Q. Is there such a thing as a personal right of ownership in Scots law?
A. No. A personal right is a right against a person. Ownership is a real right, indeed the primary real right. You can have a personal right to acquire ownership, from a particular person. But you cannot have a personal right of ownership.
A personal right to acquire ownership can be defeated by the insolvency of the seller or by a subsequent sale by the seller, where the second acquirer completes the transfer of ownership – in the case of land, by registration. The distinction between real and personal rights is considered here.
Q Can I acquire ownership of land without registration in the Land Register or Register of Sasines?
A. No. Scotland introduced property registration in 1617. From that point, and as confirmed by the House of Lords in Young v Leith in 1848, ownership of land is only transferred when registration of the deed of transfer (the disposition or conveyance) takes place. The rule is now set out in statute in s 50 of the Land Registration (Scotland) ACt 2012. This provides that “Registration of a valid disposition transfers ownership.” and in s 50 (3) “An unregistered disposition does not transfer ownership.” That’s discussed here.
Q. Can I register ownership of a souvenir plot?
A. Afraid not. Even if there is a document that appears to be a valid conveyance of the plot section 22 of the LAnd Registration (Scotland) Act 2012 expressly prevents a conveyance of a souvenir plot from being registered. That was approved by the legislature following the recommendation of the Scottish Law Commission. That’s discussed here.
Q So, if I don’t register my conveyance I don’t get ownership of the land?
A. Afraid so. Section 50 of the 2012 Act is clear on this. As was the Scottish Law COmmission in its report on land registration. THere’s more on that here.
Q But section 50 of the 2012 Act talks about an exception for any enactment or rule of law? What’s that about?
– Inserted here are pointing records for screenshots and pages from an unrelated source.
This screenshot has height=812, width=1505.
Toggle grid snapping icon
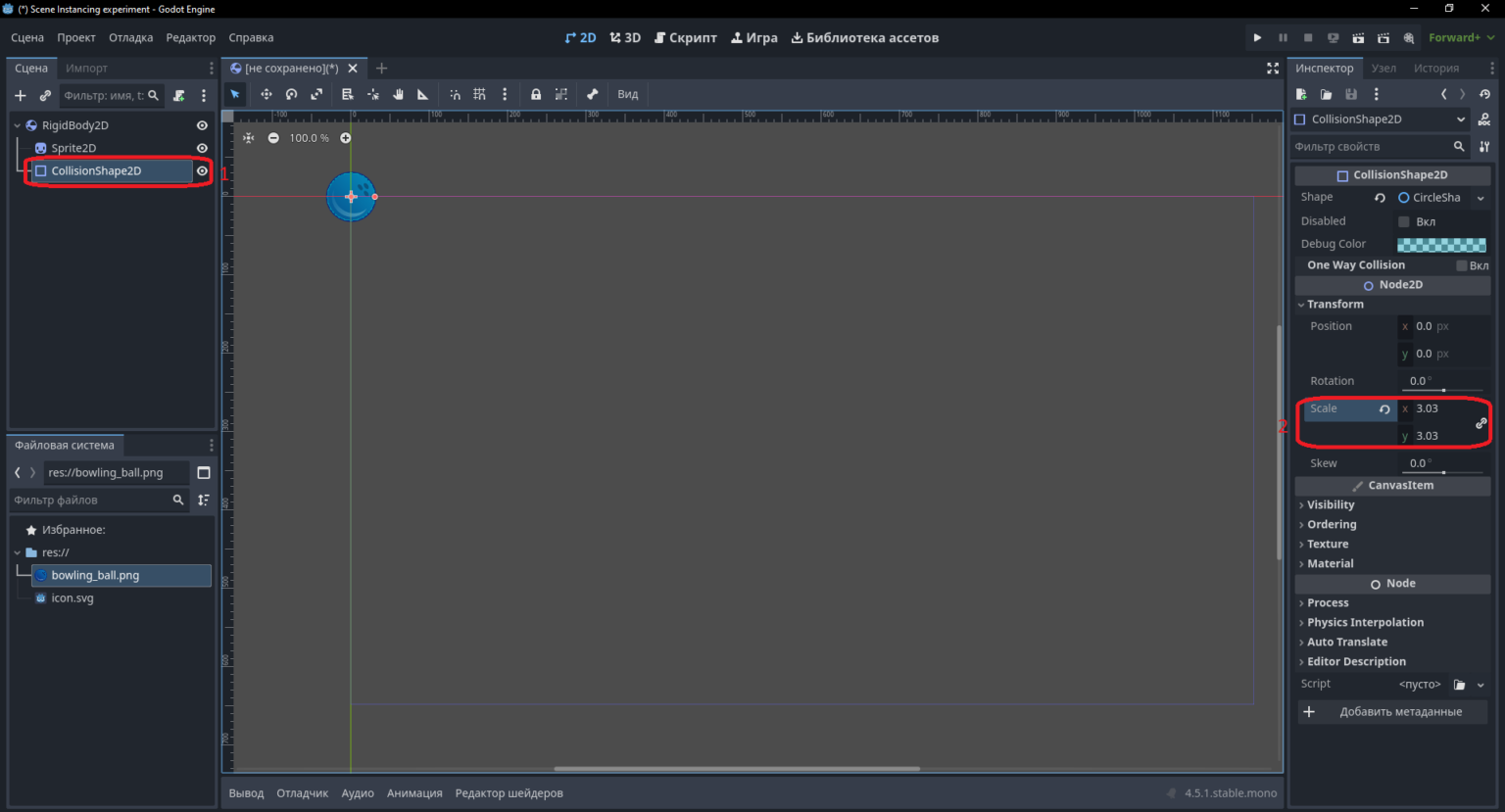tap(479, 94)
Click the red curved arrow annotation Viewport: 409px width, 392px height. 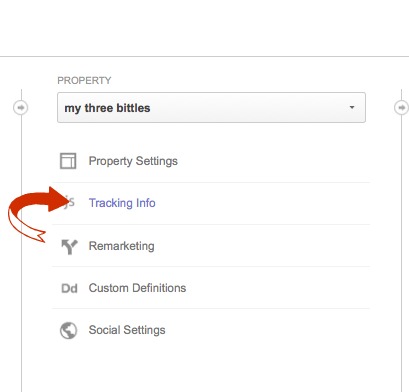click(35, 210)
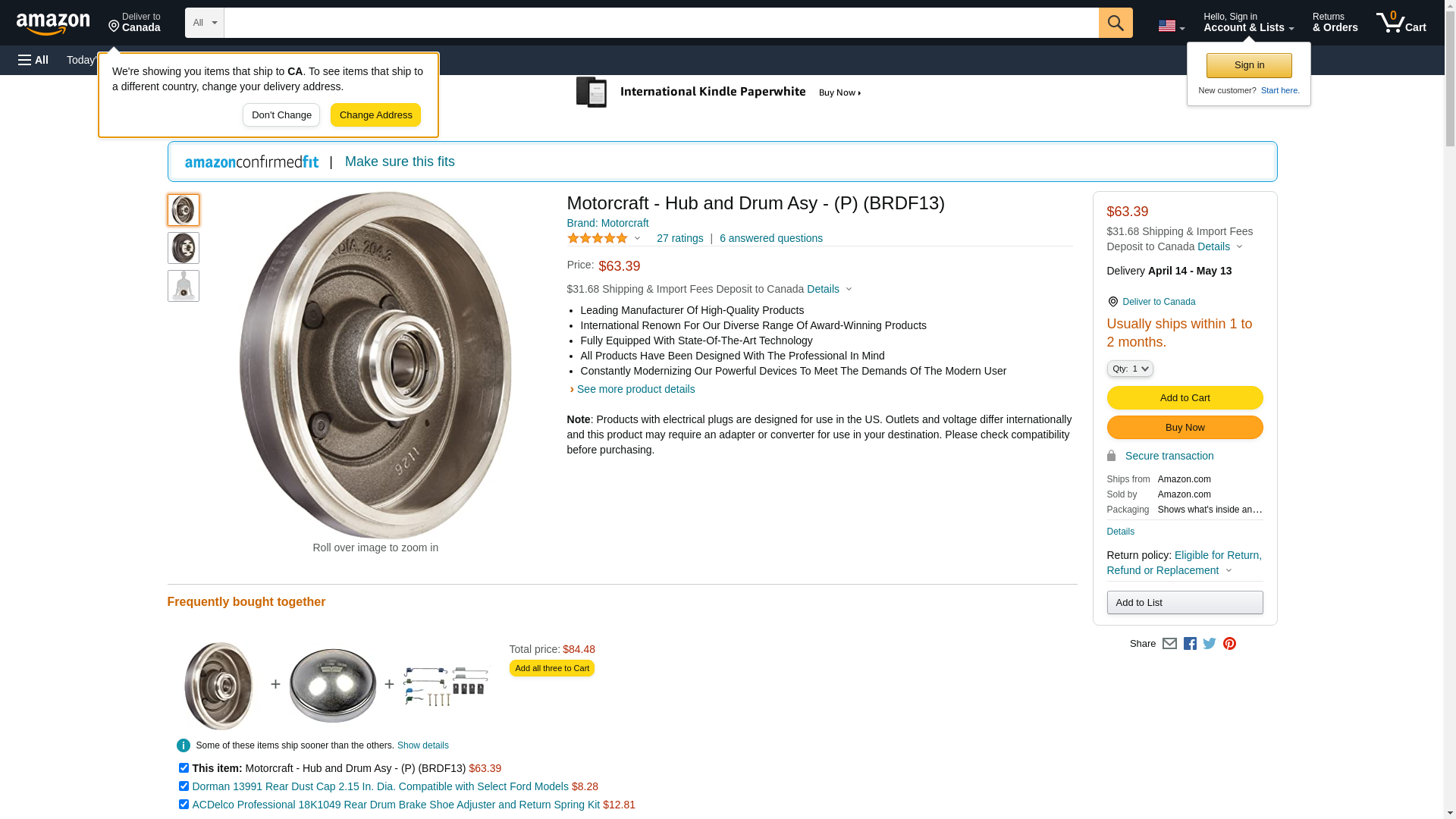Share product on Pinterest icon
Screen dimensions: 1456x819
(x=1229, y=644)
A. Scotland has a practice in the acquisition of land where if property is bought by two people (spouses or cohabitants) they often put in a survivorship clause. In the conveyance of the property it is provided it is conveyed to “A and B and the survivor”. Normally, if there is no such clause (which is known in Scotland as a special destination) then if either party dies their share of the property has to be formally transferred to their executor (using the court procedure for executries known as confirmation) and the executor has to transfer the property on to the deceased person’s heir. This takes time. And money. THe use of a special destination means that, on death of one party, the law automatically transfers the deceased person’s share to the other owner without the need to register again. But this is justified partly because the owner and the special destination are clear from examination of the Land Register.
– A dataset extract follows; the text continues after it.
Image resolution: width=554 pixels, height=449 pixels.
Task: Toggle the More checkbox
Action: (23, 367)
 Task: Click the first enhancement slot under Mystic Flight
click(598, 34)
Q. So if I don’t register I definitely don’t get ownership of the plot?
A. Sorry. The law may not expressly prohibit a contract to sell a souvenir plot but given that a contract of sale is a contract for the transfer of ownership it is, given s 22 of the 2012 Act, a contract that can never be implemented. The buyer does not get ownership.
Q. BUt what about beneficial ownership?
Q. beneficial ownership. It’s on some of these websites.
A. Ah, well Scotland is a unititular system. This means there can be only one right of ownership in any one thing at any one time. Ownership is not split or divided. The person on the register remains the owner (because registration is required for ownership). There is no such thing as beneficial ownership. The nearest you get in Scots law is beneficial interest, a concept from the law of trusts. A beneficiary in a trust has a beneficial interest in the trust fund, but the beneficiary does not have ownership. Indeed, the case law is clear that the beneficiary’s right is merely a personal right against the trustees. See Inland Revenue v Clark’s Trustees 1939. That case also criticises the use of an expression “personal right of property” in an earlier case. That’s the last trace you can find of that idea in Scottish case law.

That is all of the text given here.